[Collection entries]
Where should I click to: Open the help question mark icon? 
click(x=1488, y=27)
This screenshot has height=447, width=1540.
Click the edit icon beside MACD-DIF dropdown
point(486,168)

### STATED GOAL
Put every line of the rows above into a Markdown table with the columns No. and Entry, numbering each line in order. Leave out blank lines.

### SOLUTION TO THIS EXERCISE
| No. | Entry |
|---|---|
| 1 | Where should I click to: Open the help question mark icon?  |
| 2 | click(x=1488, y=27) |
| 3 | This screenshot has height=447, width=1540. |
| 4 | Click the edit icon beside MACD-DIF dropdown |
| 5 | point(486,168) |